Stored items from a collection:
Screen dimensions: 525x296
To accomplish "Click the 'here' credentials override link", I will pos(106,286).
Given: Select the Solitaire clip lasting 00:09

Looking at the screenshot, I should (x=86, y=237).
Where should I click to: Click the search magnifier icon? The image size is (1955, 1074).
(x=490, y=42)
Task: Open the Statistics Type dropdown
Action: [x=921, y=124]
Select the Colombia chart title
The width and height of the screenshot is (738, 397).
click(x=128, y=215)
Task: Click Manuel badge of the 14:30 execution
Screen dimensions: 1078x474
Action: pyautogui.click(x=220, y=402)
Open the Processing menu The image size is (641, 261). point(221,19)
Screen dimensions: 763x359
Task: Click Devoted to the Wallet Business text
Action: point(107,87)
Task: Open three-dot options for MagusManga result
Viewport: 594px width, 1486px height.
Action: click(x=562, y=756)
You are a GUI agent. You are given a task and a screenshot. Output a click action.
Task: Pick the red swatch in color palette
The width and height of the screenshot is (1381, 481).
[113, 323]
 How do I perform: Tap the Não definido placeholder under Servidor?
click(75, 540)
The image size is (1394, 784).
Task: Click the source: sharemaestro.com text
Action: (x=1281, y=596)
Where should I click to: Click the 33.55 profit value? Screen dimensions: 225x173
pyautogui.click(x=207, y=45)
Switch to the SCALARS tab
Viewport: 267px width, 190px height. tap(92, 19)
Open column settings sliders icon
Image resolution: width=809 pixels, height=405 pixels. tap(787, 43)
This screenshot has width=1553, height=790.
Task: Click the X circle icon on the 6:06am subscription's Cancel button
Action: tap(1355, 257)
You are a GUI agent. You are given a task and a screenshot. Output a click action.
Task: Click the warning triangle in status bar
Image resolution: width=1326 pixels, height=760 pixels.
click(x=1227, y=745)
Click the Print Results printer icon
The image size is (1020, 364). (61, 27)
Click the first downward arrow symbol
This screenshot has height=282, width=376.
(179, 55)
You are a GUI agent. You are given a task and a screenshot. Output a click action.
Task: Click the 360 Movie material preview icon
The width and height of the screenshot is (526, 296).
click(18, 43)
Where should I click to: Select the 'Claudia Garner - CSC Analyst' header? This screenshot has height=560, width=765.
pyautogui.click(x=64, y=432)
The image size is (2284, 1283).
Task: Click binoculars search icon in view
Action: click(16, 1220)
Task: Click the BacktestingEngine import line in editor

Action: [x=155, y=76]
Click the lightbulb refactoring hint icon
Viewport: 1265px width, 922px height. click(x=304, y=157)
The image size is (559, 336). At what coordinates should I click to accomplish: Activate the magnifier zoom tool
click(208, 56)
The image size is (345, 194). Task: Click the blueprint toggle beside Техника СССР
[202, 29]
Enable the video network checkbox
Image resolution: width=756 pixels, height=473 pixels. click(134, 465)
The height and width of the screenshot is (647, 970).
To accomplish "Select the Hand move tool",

Task statement ▸ Convert every line of the records above into a JSON list of strings, one string per line, omitting blank lines.

Complete response ▸
[
  "Screen dimensions: 525x296",
  "To accomplish \"Click the 'here' credentials override link\", I will pos(106,286).",
  "Given: Select the Solitaire clip lasting 00:09",
  "Looking at the screenshot, I should (x=86, y=237).",
  "Where should I click to: Click the search magnifier icon? The image size is (1955, 1074).",
  "(x=490, y=42)",
  "Task: Open the Statistics Type dropdown",
  "Action: [x=921, y=124]",
  "Select the Colombia chart title",
  "The width and height of the screenshot is (738, 397).",
  "click(x=128, y=215)",
  "Task: Click Manuel badge of the 14:30 execution",
  "Screen dimensions: 1078x474",
  "Action: pyautogui.click(x=220, y=402)",
  "Open the Processing menu The image size is (641, 261). point(221,19)",
  "Screen dimensions: 763x359",
  "Task: Click Devoted to the Wallet Business text",
  "Action: point(107,87)",
  "Task: Open three-dot options for MagusManga result",
  "Viewport: 594px width, 1486px height.",
  "Action: click(x=562, y=756)",
  "You are a GUI agent. You are given a task and a screenshot. Output a click action.",
  "Task: Pick the red swatch in color palette",
  "The width and height of the screenshot is (1381, 481).",
  "[113, 323]",
  " How do I perform: Tap the Não definido placeholder under Servidor?",
  "click(75, 540)",
  "The image size is (1394, 784).",
  "Task: Click the source: sharemaestro.com text",
  "Action: (x=1281, y=596)",
  "Where should I click to: Click the 33.55 profit value? Screen dimensions: 225x173",
  "pyautogui.click(x=207, y=45)",
  "Switch to the SCALARS tab",
  "Viewport: 267px width, 190px height. tap(92, 19)",
  "Open column settings sliders icon",
  "Image resolution: width=809 pixels, height=405 pixels. tap(787, 43)",
  "This screenshot has width=1553, height=790.",
  "Task: Click the X circle icon on the 6:06am subscription's Cancel button",
  "Action: tap(1355, 257)",
  "You are a GUI agent. You are given a task and a screenshot. Output a click action.",
  "Task: Click the warning triangle in status bar",
  "Image resolution: width=1326 pixels, height=760 pixels.",
  "click(x=1227, y=745)",
  "Click the Print Results printer icon",
  "The image size is (1020, 364). (61, 27)",
  "Click the first downward arrow symbol",
  "This screenshot has height=282, width=376.",
  "(179, 55)",
  "You are a GUI agent. You are given a task and a screenshot. Output a click action.",
  "Task: Click the 360 Movie material preview icon",
  "The width and height of the screenshot is (526, 296).",
  "click(18, 43)",
  "Where should I click to: Select the 'Claudia Garner - CSC Analyst' header? This screenshot has height=560, width=765.",
  "pyautogui.click(x=64, y=432)",
  "The image size is (2284, 1283).",
  "Task: Click binoculars search icon in view",
  "Action: click(16, 1220)",
  "Task: Click the BacktestingEngine import line in editor",
  "Action: [x=155, y=76]",
  "Click the lightbulb refactoring hint icon",
  "Viewport: 1265px width, 922px height. click(x=304, y=157)",
  "The image size is (559, 336). At what coordinates should I click to accomplish: Activate the magnifier zoom tool",
  "click(208, 56)",
  "The image size is (345, 194). Task: Click the blueprint toggle beside Техника СССР",
  "[202, 29]",
  "Enable the video network checkbox",
  "Image resolution: width=756 pixels, height=473 pixels. click(134, 465)",
  "The height and width of the screenshot is (647, 970).",
  "To accomplish \"Select the Hand move tool\","
]